After finding "The height and" in a line below, print that line and the rest of the lines exactly, leaving out all pictures.

**** EXERCISE MATERIALS

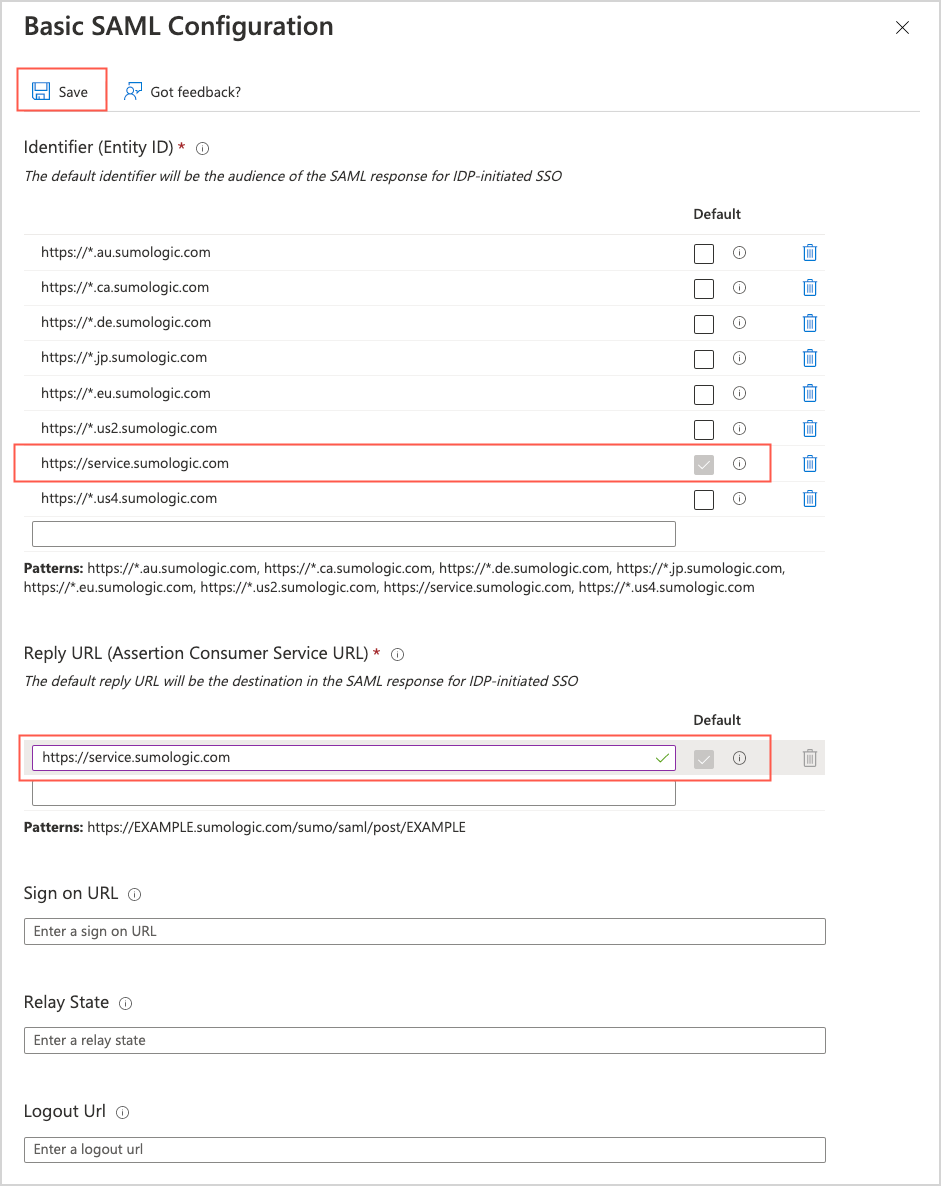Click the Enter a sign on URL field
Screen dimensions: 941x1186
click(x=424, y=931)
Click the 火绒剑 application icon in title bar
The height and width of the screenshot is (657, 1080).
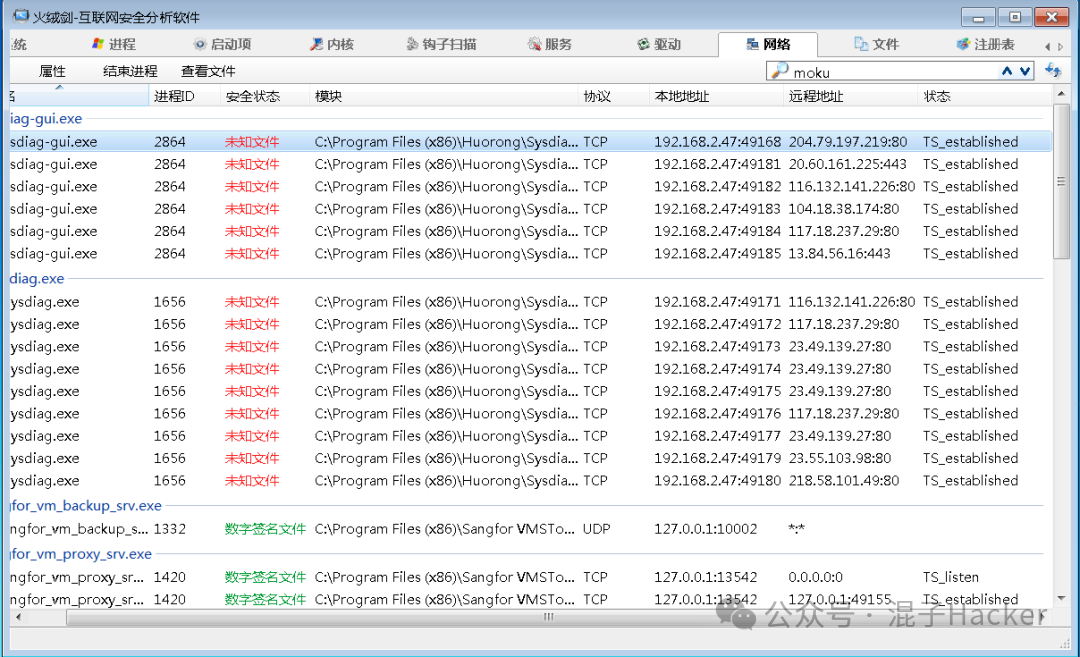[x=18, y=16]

********

- **WRITTEN RESPONSE**:
The height and width of the screenshot is (657, 1080).
[x=18, y=16]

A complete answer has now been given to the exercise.